6/12/08

Cuaderno de viajes. Sevilla. La mirada.

Sevilla se abre con una lluvia suave y constante que te hace verla de otra forma, con otra mirada. Pero es Sevilla. Y la veo a través de otra mirada y me gusta verla así. Es diferente. Especial. Hay color, aun con el gris que la rodea. El verde de los naranjos, aquietados por el sonido del otoño y de la lluvia contra el rojo del paraguas, que cubre el negro y el marrón de unos ojos que miran y sonríen al blanco de las casas y al ocre de la muralla. Y las manos te suavizan. Todo es si es visto. Se sabe. Lo sé siempre contigo. Aires de “sevillanía” en las calles. Pijos, cursis, muertos en su aparente alegría. Y unos “pescaitos” y “cazón” sobre papel de estraza, con las manos y unas cañas, en taburetes altos, de aluminio. En la calle. Comiendo, observando, sintiendo, viviendo. Y los ojos ríen. Y me desmayo. Sevilla es Sevilla, pero prefiero esta. Por la mirada. Esa mirada que da la vida. La Sevilla que quiero, la que me halaga. El cofre digno de una joya, oscura, marrón y negra, de suave mirar, de mirada lenta y profunda. La de siglos. Yo la miro como mira. Sonríe a la vida. Sonrío. Y en una bodega nos paramos, aquietados por la ausencia de gente y por el encanto. Camareros lentos, ausentes. Y un parroquiano que bebe manzanilla, y habla y habla sin conciencia, con desencanto. El camarero oye pero no escucha. Sonríe para otro lado. Asiente por asentir. Por siglos de estar oyendo. Por costumbre.
Es que se han muerto muchos “seguíos”. La Fernanda, El Chocolate. Dice con desaliento. Antes, sigue diciendo, los que sabían cantar pasaban hambre…, ahora todos son arquitectos. Se echa un trago del catavinos varias veces rellenado. Yo no he “pagao” veinte euros para oír cantar ópera. Para eso vete a Madrid.

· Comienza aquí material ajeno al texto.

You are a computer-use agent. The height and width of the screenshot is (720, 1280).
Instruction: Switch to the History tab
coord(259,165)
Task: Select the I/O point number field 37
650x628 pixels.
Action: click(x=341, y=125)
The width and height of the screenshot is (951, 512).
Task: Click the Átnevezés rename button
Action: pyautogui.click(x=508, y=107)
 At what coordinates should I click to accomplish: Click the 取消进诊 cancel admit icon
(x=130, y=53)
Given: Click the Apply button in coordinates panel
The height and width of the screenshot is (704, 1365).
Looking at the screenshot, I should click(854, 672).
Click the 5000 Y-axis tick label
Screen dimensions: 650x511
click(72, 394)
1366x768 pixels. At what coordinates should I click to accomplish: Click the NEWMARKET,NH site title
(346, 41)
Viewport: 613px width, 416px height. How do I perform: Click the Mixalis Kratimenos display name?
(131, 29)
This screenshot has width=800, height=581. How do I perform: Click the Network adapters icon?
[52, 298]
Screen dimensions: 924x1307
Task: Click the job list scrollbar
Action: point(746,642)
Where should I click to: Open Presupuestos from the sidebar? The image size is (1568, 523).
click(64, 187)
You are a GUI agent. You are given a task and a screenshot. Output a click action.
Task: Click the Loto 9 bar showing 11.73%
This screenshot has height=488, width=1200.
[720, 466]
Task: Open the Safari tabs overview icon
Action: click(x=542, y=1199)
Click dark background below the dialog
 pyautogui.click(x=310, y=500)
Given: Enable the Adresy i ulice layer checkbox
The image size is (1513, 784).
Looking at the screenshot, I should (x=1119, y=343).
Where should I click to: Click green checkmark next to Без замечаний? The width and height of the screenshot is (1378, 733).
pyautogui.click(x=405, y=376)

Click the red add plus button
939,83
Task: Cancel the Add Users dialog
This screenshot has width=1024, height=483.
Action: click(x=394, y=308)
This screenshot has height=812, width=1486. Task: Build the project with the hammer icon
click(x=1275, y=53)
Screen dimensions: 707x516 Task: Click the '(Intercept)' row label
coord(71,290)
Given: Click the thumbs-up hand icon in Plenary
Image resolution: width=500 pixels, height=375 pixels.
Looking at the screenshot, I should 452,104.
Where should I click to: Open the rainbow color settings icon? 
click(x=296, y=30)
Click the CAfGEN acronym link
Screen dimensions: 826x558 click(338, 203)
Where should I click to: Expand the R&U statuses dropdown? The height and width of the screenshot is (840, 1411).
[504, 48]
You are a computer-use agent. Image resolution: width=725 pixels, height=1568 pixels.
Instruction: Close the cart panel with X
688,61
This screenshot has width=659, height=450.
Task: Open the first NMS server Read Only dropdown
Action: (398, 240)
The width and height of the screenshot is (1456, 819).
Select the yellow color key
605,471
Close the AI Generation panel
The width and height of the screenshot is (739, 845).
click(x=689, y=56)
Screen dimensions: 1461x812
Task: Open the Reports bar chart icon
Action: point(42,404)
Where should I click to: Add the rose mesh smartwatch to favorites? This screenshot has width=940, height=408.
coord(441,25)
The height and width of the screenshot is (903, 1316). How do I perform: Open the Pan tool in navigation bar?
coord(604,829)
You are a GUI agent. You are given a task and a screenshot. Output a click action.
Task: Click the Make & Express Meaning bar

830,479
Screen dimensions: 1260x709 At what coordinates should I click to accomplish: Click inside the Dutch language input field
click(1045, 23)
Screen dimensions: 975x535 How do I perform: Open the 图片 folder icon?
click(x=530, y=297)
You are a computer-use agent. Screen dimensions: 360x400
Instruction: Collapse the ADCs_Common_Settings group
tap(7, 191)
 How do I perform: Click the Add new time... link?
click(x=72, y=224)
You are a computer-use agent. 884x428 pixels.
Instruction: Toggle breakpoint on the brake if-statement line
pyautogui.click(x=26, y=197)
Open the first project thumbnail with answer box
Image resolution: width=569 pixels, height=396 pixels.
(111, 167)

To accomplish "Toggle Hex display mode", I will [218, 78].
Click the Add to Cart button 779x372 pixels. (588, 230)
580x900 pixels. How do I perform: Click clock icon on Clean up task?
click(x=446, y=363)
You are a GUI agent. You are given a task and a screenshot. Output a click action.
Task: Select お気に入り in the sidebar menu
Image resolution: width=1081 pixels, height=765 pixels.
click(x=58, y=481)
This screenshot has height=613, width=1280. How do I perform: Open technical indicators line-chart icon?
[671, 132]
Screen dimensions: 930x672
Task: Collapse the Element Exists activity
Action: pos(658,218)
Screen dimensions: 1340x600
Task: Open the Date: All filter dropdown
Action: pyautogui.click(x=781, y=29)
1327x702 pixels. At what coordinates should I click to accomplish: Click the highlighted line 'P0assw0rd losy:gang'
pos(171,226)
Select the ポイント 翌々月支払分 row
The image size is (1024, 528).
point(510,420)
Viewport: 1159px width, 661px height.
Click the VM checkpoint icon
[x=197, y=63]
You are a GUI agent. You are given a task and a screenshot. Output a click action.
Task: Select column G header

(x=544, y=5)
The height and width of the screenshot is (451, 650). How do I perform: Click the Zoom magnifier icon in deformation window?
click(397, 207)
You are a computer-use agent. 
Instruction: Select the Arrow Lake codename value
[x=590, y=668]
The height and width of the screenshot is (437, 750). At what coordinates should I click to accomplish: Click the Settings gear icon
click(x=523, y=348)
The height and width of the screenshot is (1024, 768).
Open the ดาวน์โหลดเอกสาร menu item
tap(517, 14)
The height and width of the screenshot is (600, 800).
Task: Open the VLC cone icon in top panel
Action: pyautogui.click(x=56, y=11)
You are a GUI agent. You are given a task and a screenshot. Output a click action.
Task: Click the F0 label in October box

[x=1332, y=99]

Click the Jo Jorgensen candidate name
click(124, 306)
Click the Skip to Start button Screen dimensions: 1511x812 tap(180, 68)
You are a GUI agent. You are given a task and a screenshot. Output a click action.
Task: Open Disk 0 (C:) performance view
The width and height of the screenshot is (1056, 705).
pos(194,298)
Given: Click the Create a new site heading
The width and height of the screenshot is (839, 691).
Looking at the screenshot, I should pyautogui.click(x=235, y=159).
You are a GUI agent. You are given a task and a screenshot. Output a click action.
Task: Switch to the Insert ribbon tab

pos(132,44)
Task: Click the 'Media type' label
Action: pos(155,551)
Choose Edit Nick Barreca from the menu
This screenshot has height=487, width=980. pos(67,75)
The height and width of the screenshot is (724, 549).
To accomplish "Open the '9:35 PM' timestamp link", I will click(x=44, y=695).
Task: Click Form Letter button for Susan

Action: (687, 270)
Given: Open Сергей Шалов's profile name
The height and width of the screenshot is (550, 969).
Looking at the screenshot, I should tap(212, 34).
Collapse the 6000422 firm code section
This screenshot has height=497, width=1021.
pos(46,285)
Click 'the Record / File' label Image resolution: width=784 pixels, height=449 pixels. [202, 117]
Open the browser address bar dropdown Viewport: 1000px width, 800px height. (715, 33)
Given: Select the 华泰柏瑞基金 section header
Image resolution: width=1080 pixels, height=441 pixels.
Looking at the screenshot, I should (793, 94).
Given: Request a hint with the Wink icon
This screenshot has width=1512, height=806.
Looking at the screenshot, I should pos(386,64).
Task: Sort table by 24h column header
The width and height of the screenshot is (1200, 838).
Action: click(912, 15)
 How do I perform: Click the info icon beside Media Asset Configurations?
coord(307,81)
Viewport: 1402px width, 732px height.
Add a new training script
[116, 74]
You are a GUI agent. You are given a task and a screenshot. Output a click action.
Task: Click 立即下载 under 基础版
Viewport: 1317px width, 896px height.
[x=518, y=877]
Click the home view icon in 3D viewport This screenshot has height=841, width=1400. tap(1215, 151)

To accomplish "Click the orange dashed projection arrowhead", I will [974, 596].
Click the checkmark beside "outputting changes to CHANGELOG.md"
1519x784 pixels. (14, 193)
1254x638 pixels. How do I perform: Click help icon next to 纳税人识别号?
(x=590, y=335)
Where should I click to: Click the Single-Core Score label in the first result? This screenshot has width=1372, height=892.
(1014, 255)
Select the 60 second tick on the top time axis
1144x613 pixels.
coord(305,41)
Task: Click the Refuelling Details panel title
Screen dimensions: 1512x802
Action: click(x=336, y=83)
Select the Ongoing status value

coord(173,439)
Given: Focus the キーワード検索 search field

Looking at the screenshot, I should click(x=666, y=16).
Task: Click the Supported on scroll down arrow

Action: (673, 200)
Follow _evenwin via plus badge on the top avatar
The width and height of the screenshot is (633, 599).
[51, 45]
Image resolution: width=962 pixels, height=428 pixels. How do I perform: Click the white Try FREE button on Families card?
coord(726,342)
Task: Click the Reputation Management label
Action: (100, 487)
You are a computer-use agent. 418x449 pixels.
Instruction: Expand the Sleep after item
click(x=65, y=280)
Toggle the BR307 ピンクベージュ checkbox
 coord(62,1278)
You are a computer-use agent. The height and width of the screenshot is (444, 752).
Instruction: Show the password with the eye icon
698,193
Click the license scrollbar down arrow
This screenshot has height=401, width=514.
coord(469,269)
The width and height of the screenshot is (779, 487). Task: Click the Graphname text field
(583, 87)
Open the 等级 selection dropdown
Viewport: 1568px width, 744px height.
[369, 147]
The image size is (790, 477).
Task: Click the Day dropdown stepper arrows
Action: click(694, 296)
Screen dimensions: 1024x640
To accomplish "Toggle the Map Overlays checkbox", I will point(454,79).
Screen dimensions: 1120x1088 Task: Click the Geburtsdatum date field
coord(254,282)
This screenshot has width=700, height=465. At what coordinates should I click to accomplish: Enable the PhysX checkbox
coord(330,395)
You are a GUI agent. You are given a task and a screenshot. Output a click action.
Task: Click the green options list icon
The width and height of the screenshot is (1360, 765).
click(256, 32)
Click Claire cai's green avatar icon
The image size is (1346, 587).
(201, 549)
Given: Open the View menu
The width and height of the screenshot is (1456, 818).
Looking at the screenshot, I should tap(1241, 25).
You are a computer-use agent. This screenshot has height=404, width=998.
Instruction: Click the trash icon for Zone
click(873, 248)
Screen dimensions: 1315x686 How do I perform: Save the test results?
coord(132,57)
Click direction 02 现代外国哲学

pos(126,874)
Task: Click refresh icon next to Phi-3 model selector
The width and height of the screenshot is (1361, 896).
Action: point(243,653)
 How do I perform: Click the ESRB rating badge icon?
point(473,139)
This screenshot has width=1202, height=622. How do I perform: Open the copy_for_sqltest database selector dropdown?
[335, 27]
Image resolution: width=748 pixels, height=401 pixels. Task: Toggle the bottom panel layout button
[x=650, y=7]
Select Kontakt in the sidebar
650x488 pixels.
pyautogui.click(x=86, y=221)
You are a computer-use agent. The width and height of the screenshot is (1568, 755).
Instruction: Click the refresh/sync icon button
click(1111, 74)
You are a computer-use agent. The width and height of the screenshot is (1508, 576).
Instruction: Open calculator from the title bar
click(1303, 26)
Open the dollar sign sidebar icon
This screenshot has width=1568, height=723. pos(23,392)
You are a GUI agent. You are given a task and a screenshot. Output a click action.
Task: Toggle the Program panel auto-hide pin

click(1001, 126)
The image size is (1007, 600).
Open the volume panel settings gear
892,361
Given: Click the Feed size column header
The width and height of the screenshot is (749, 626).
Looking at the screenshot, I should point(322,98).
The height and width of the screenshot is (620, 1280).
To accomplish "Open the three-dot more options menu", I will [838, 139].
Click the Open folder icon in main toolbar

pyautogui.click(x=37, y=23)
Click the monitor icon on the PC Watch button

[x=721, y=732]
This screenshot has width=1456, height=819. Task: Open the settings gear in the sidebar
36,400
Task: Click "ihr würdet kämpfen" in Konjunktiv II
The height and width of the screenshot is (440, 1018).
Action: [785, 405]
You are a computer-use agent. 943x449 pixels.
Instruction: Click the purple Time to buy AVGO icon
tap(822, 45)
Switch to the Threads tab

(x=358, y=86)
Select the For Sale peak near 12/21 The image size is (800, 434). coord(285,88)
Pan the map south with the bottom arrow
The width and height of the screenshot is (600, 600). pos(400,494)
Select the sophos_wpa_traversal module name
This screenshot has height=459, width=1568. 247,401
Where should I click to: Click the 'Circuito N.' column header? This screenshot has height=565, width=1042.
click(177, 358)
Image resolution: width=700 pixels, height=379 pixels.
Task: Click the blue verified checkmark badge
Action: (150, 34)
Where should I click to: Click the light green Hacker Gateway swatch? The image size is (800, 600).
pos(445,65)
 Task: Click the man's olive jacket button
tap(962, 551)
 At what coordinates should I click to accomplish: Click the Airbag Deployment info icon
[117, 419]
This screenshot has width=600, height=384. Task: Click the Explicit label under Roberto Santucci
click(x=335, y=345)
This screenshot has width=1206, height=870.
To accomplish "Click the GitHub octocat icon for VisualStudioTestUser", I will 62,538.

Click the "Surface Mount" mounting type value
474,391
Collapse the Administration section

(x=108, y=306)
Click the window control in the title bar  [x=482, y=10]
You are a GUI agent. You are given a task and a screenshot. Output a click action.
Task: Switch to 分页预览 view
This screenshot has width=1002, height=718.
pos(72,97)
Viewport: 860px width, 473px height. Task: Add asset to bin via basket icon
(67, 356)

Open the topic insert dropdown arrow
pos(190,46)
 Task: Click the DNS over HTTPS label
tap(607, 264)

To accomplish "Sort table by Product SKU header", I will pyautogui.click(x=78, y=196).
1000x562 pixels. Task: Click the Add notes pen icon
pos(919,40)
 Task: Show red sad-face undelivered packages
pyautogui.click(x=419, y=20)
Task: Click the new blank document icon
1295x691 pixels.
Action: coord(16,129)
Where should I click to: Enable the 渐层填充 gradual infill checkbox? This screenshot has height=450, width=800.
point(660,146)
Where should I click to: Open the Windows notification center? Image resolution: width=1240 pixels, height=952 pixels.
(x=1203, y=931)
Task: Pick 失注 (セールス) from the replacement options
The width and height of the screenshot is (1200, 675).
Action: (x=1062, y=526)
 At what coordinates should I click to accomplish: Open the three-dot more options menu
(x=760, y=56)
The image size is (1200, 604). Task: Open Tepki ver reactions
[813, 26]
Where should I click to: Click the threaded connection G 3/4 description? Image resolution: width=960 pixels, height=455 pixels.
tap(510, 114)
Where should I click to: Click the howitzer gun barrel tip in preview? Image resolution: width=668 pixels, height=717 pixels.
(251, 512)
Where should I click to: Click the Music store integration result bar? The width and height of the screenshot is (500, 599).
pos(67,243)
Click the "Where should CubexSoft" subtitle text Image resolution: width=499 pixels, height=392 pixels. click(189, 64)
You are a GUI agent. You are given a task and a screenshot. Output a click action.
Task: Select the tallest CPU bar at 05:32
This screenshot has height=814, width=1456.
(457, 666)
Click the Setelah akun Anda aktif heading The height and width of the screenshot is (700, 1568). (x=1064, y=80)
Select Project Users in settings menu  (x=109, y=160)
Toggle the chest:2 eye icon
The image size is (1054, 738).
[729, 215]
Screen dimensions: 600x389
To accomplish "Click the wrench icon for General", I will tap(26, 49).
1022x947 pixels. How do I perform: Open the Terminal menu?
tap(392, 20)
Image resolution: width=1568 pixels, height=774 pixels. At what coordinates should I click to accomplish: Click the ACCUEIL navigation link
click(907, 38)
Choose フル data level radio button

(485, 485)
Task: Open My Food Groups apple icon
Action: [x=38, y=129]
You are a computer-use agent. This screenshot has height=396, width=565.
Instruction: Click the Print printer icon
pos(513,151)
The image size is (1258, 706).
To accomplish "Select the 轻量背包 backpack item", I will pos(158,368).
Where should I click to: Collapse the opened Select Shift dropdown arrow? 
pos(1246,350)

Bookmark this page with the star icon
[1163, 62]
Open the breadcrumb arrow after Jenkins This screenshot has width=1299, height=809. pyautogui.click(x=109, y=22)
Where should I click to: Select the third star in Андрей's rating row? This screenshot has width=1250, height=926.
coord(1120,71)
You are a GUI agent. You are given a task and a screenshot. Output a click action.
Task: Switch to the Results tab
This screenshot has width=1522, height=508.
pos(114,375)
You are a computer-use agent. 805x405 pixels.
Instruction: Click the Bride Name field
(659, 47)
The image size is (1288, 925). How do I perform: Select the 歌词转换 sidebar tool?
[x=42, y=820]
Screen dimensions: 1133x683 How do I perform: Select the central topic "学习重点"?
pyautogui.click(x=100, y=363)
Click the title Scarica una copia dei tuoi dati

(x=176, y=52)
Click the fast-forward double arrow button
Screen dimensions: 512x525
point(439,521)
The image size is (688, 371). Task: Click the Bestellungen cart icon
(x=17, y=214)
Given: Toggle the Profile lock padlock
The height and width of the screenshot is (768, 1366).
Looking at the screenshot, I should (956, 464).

Si quieres Flamenco vente a Utrera o a Sevilla, pero no engañes. Y pierde la voz y la mirada en la del camarero, que le mira pero que no le ve, que le oye pero que no le escucha. Vuelve a beber y, de vez en cuando, coge una aceituna. La “sevillanía” está “perdía”. Pero por completo. Masculla en voz alta, para sus adentros. Lo que era ser sevillano... Es la Feria….
Que te gustan los toros… de pronto vienen corriendo “los verdes”. Que te gusta la Semana Santa… de pronto vienen los moros. ¡Coño!, dice mientras levanta el tono, no le hagan daño a los moros. Se ha “perdío” la "sevillania", repite como una salmodia varias veces repetida. Ópera. ¡Venga ya! ¡Venga ya! A cantar ópera vete a cantar al Real de Madrid, que aquí estamos en Sevilla. Hace un espacio y pide, tendiendo el catavinos vacío. A los japoneses lo que les gusta es el baile. La guitarra y el baile. El cante no da dinero y por eso… ¡El vino está bueno! Dice pronto, como si nunca lo hubiese probado.
Y sigue ahí, con el fino y las aceitunas. Pensando. Mascullando. Con sus zapatillas rojas y sus vaqueros ligeramente anchos. Con una camisa a rayas en tonos azules, rosas y blancos. Rechoncho. Con entradas y entrecano. Equivocado de época, de vida. Hasta de bar equivocado. Tiene una teoría de la vida. Termina su manzanilla. Y se va con un hasta luego. Los camareros sonríen. Pagamos nosotros también y nos vamos.
El río lento y reflejado se pasea largo, como un espejo, y en él las luces y las siluetas, desdobladas. El perfil bajo, con aristas de amarillos laminados. La Giralda, la Torre del Oro, las palmeras, todo está ahí. Hay alma ahí fuera, cuando miras mirando. Un té. No es moro, pero es té, y acompaña, como en otros lugares, en el velador del río. Recuerda y acompaña. Gente al lado que palmea y canta. Extranjeros que pasean y la miran sin mirarla, a través de ojos que miran una guía y un mapa. La noche tiene algo. Me gusta mirarla al través de sus ojos. Adquiere tintes hermosos, gestos encendidos, paseados, degustados. Tiene el alma tan amplia que descubre los detalles, aun sin nombrarlos. Por eso le dedico la belleza, la que veo.
Me gusta Sevilla contigo. Es otra Sevilla. Ya siempre será esta. Ahora la he encontrado. Al través de tus ojos. Y me ha gustado.